Wolfgang Spittler bringt mit seinen Holzschnitten“Viola“, „!. +2. Geige“ und „Cello“ die menschliche Figur, die Frauen, Musik und Klang ins Spiel. Seit jeher verbinden wir Menschen mit Musik etwas Besonderes. In der griechischen Mythologie gaben der Gott Apoll und die Musen den Menschen die Musik. Spittler übersetzt seinen künstlerischen Kosmos in Klang. Mit farbiger Virtuosität beschreibt er die Holzstöcke mit scharf geschnittenen Details und konstruktivem Kalkül. Die in Holz gebannten Zwischenräume bringen uns die innigen und geistigen Beziehungen des Menschen zur Kunst zurück. Es ist ein eigenes Gefühl, durch die idyllischen Landschaften bei Lichtenberg, Lesse, Gebhardshagen oder Salzgitter-Bad zu fahren und gleichzeitig zu wissen, dass dies alles nur verführerischer Schein ist, dass die wahre Wirklichkeit sich hinter dem Dunst eines oft absonderlich nahen Horizonts verbirgt.
Wenn Umrisse von Waten-oder Lebenstedt sichtbar werden, sieht man die Schornsteine der Werke, die in Grau vor dem Himmel stehen. Nur nachts, wenn alle Wolken fortgewischt sind, tröstet das Bild der kleinen bunten Lichter und wischt den Trübsal über das Verschwinden der Natur hinfort. Es ist eine Wirklichkeit, die immer zu angenehmen Betrachtungen Anlass gibt und dennoch ist sie auch ein Stück Heimat, dennoch hat man eine innige Beziehung zu der Region. 

Darauf kommt Hans-Jürgen Trams „Zwischen Dorfrand und Hütte“ zu sprechen und zitiert Stücke der Vergangenheit, den Doppel-T-Träger, die Zuckerrübe. 

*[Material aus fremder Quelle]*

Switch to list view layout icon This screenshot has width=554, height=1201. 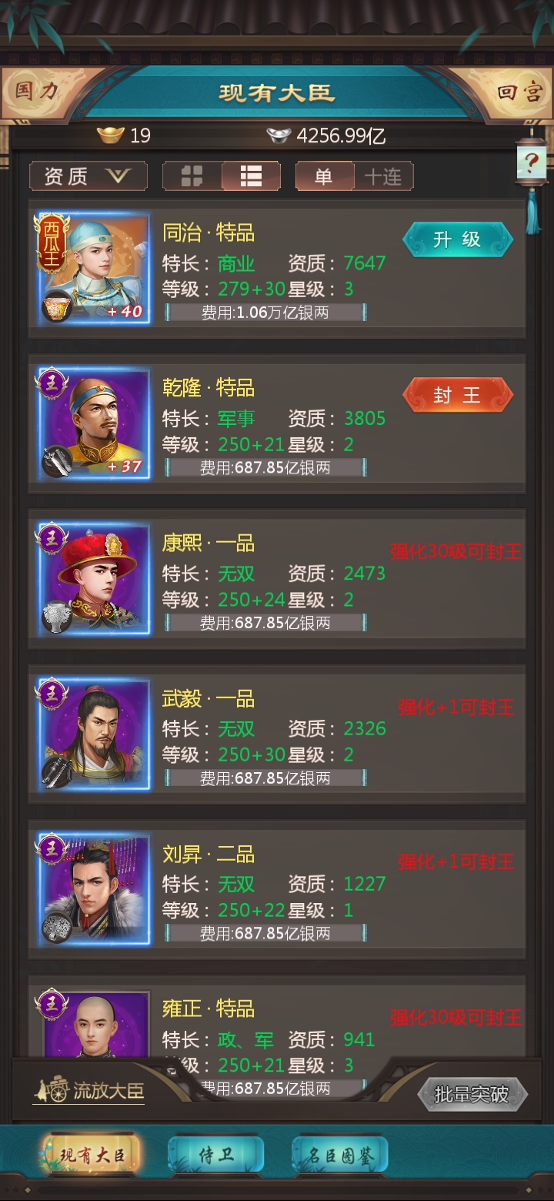tap(251, 176)
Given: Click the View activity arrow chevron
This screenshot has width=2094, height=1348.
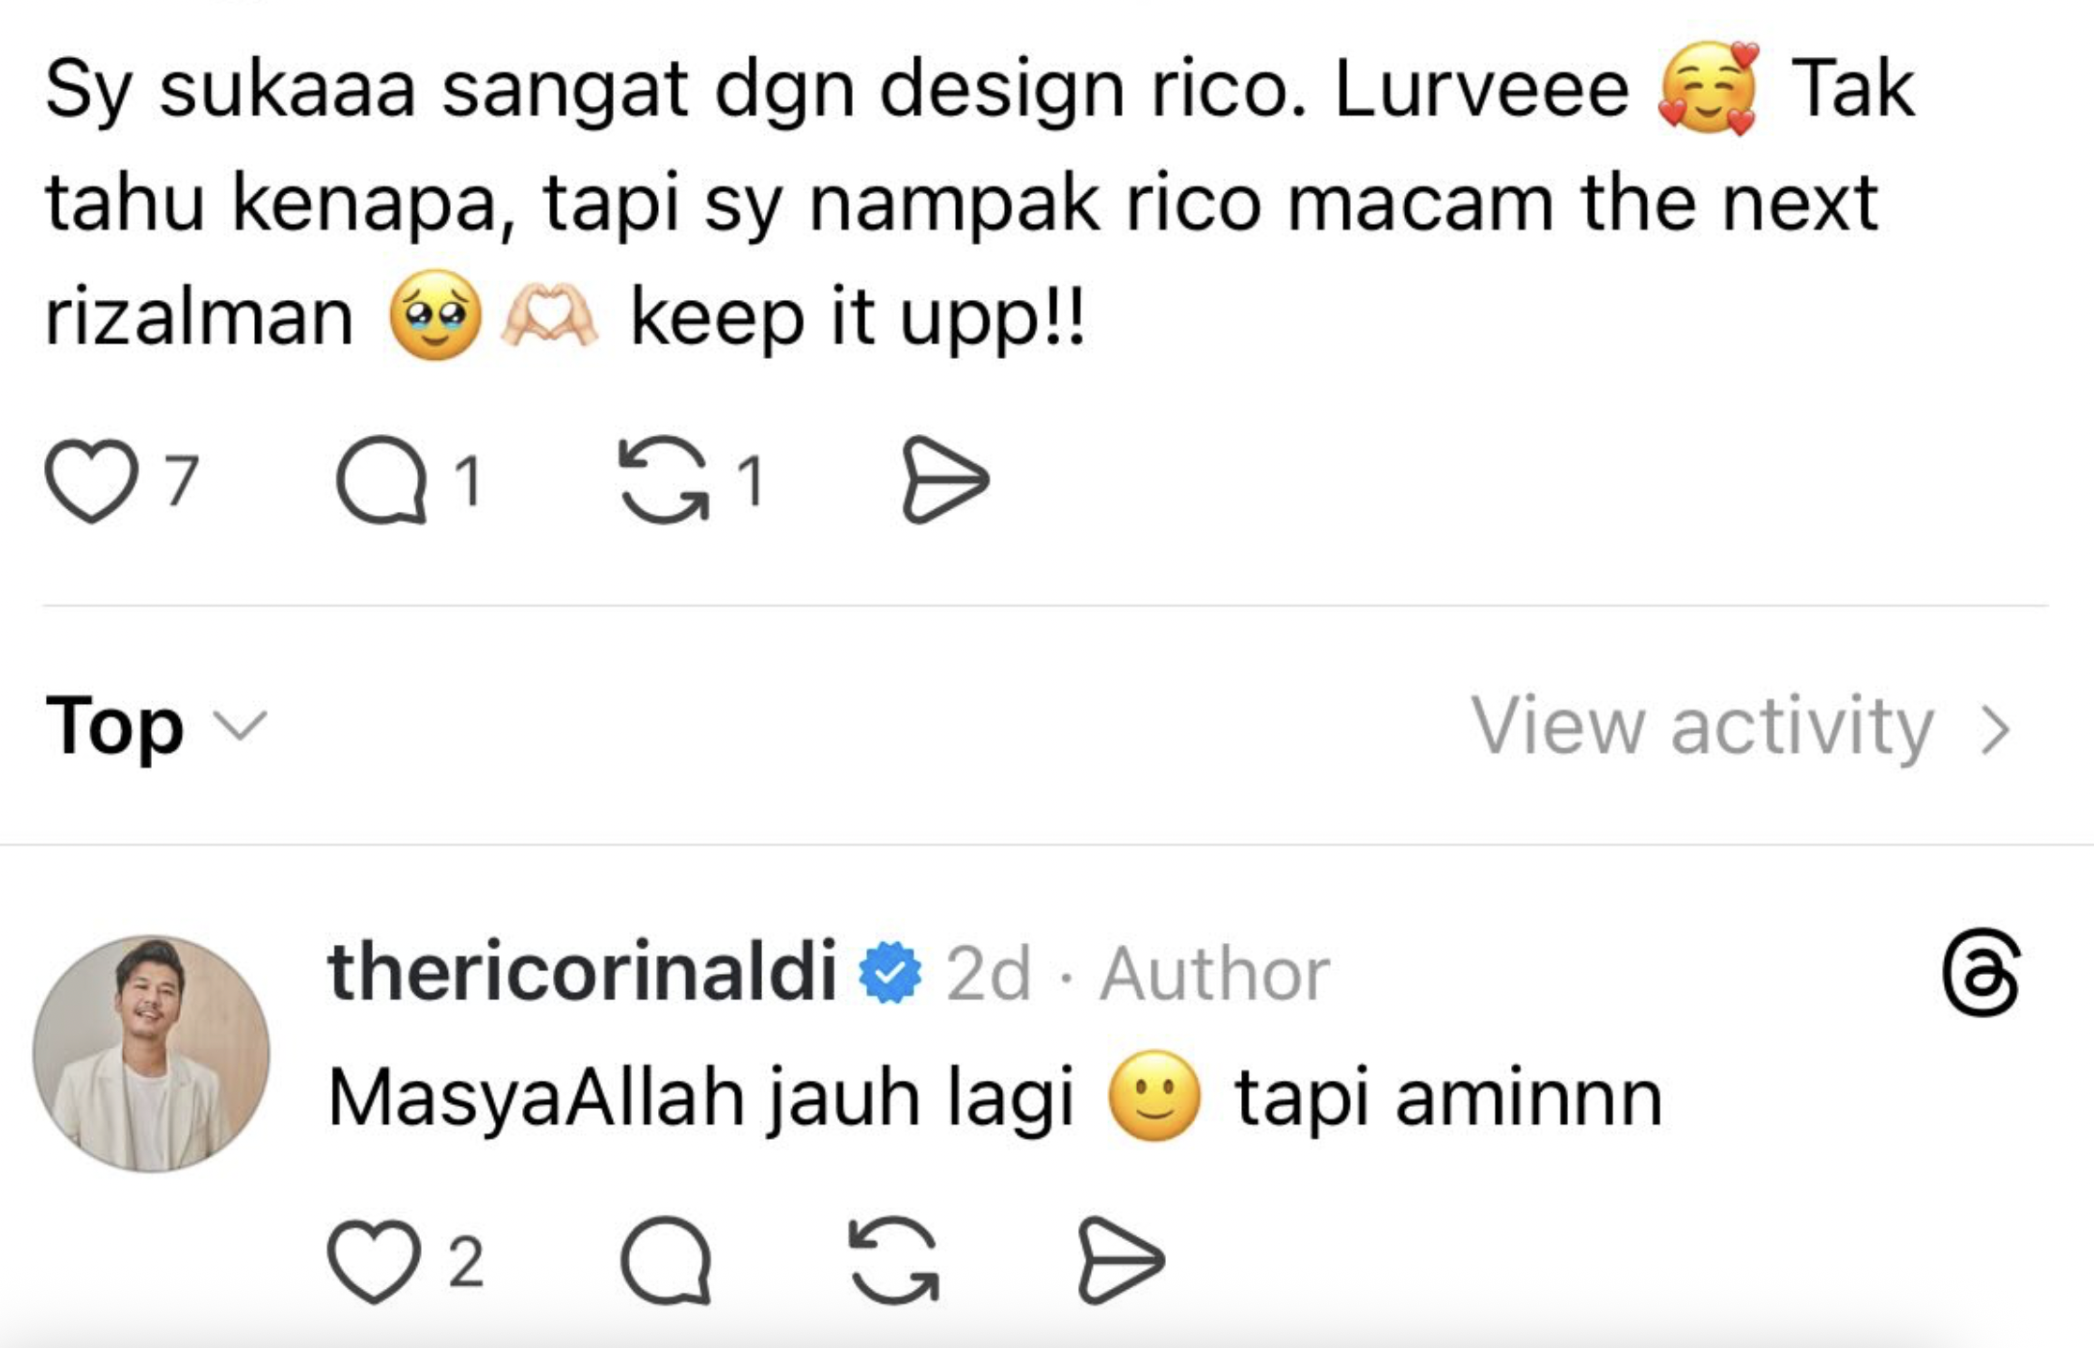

Die hat auch Ursula Trams in ihren Fotografien der „Salzgitter-News“, dem „Universum auf Zetteln“ in Beziehung gesetzt. Regionale Identität und lokaler Raum, begrenzter Raum, der sich mit größeren Berichts- und Ausstrahlungsräumen vermischt. Die Medien sind seit den zwanziger Jahren ohne die Fotografie nicht mehr denkbar.

Rückschlüsse und Veränderungen räumlicher Identität, Ergebnisse des Raumschaffens und gestalteter menschlicher Umwelt betrachtet Susanne Hesch in ihren „Straßen Räumen“ aus Wachs, Acryl und Graphit auf Holz. Anhand von Siedlungsstrukturen und räumlichen Entwicklungen betrachtet sie den Wandel und zeichnet die Formen von Zeitgeschichte nach, die in den gewachsenen Strukturen durch künstliche Formen nachgebaut und geplant werden.

All jene, die Verantwortung tragen für die Zukunft der Region, sei es politisch, wirtschaftlich, können aus all dem, was Künstlerinnen und Künstler, gedanklich, ästhetisch und generationsübergreifend zusammengetragen haben, neue Erkenntnisse gewinnen. Sie sollten es nicht ignorieren.